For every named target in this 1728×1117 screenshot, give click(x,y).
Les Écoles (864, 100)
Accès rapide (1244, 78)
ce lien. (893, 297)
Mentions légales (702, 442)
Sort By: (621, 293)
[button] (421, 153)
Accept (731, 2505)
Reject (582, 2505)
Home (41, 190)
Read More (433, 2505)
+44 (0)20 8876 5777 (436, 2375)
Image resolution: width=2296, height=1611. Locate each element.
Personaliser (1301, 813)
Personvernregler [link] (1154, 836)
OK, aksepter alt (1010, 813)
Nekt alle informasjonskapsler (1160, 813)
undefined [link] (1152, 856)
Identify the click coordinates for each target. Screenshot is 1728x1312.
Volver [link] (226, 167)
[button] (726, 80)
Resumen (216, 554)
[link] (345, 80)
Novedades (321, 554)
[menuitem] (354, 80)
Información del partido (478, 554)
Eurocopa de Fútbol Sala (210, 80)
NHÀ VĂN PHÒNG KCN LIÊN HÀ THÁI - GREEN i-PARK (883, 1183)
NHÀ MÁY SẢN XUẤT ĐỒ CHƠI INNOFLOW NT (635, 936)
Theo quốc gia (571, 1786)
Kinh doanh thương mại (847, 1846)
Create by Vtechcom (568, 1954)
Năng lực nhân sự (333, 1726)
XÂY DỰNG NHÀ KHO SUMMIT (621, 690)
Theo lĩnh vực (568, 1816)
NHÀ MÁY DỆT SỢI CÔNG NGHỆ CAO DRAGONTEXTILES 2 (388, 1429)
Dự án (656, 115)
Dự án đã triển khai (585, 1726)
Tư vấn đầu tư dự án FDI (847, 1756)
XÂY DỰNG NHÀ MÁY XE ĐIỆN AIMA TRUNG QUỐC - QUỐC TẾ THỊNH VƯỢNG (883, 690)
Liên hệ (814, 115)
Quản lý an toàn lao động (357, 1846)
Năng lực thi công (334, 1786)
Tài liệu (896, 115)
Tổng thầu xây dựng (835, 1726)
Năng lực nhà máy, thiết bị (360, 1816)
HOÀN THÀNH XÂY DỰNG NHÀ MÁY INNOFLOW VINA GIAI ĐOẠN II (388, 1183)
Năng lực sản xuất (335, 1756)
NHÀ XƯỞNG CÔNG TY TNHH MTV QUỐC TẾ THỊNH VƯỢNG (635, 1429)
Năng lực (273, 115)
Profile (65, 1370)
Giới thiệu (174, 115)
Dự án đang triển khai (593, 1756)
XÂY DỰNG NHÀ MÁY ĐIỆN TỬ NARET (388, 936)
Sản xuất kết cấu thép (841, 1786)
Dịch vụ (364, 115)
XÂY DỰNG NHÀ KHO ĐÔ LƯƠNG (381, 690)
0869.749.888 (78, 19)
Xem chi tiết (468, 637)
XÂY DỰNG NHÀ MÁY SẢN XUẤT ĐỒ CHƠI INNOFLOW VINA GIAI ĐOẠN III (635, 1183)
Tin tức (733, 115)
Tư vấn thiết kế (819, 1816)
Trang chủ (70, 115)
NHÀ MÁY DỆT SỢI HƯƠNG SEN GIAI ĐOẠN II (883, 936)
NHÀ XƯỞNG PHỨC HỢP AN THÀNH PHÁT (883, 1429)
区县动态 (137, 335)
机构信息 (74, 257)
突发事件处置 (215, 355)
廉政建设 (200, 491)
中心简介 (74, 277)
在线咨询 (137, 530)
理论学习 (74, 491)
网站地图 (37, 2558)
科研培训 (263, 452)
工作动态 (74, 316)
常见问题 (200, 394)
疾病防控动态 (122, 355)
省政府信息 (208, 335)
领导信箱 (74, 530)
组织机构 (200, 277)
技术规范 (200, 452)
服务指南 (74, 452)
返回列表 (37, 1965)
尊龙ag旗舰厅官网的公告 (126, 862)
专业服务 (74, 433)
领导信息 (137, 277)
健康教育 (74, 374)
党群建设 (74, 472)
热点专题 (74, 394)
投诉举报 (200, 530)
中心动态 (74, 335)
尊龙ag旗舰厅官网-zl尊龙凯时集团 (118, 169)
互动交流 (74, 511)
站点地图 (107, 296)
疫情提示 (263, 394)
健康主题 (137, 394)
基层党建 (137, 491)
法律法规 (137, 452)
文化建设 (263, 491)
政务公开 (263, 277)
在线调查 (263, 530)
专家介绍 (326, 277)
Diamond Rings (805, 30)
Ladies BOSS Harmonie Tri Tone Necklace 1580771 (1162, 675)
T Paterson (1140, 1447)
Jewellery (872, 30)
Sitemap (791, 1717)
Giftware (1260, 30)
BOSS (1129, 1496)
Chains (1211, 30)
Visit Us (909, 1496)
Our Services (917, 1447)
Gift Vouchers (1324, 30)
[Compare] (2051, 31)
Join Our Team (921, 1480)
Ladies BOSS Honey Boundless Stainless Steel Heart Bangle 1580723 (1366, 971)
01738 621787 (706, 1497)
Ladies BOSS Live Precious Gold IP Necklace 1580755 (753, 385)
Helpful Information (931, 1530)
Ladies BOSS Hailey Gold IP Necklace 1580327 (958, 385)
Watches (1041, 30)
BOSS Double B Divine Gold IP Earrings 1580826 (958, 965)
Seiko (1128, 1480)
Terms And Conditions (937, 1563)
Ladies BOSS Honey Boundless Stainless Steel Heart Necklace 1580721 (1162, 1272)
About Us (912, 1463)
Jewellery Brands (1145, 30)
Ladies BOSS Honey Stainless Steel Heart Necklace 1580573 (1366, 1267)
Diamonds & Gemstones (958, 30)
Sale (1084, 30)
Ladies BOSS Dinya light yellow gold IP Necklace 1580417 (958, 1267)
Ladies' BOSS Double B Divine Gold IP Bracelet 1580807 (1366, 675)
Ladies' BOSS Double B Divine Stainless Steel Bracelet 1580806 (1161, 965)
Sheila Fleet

What you have to do: In the listing above, find the line with "Liên hệ (814, 115)" and the line with "返回列表 (37, 1965)", then reproduce both and every line between them exactly.

Solution below:
Liên hệ (814, 115)
Quản lý an toàn lao động (357, 1846)
Năng lực thi công (334, 1786)
Tài liệu (896, 115)
Tổng thầu xây dựng (835, 1726)
Năng lực nhà máy, thiết bị (360, 1816)
HOÀN THÀNH XÂY DỰNG NHÀ MÁY INNOFLOW VINA GIAI ĐOẠN II (388, 1183)
Năng lực sản xuất (335, 1756)
NHÀ XƯỞNG CÔNG TY TNHH MTV QUỐC TẾ THỊNH VƯỢNG (635, 1429)
Năng lực (273, 115)
Profile (65, 1370)
Giới thiệu (174, 115)
Dự án đang triển khai (593, 1756)
XÂY DỰNG NHÀ MÁY ĐIỆN TỬ NARET (388, 936)
Sản xuất kết cấu thép (841, 1786)
Dịch vụ (364, 115)
XÂY DỰNG NHÀ KHO ĐÔ LƯƠNG (381, 690)
0869.749.888 (78, 19)
Xem chi tiết (468, 637)
XÂY DỰNG NHÀ MÁY SẢN XUẤT ĐỒ CHƠI INNOFLOW VINA GIAI ĐOẠN III (635, 1183)
Tin tức (733, 115)
Tư vấn thiết kế (819, 1816)
Trang chủ (70, 115)
NHÀ MÁY DỆT SỢI HƯƠNG SEN GIAI ĐOẠN II (883, 936)
NHÀ XƯỞNG PHỨC HỢP AN THÀNH PHÁT (883, 1429)
区县动态 (137, 335)
机构信息 (74, 257)
突发事件处置 (215, 355)
廉政建设 (200, 491)
中心简介 (74, 277)
在线咨询 (137, 530)
理论学习 (74, 491)
网站地图 (37, 2558)
科研培训 (263, 452)
工作动态 (74, 316)
常见问题 (200, 394)
疾病防控动态 (122, 355)
省政府信息 (208, 335)
领导信箱 (74, 530)
组织机构 (200, 277)
技术规范 (200, 452)
服务指南 (74, 452)
返回列表 (37, 1965)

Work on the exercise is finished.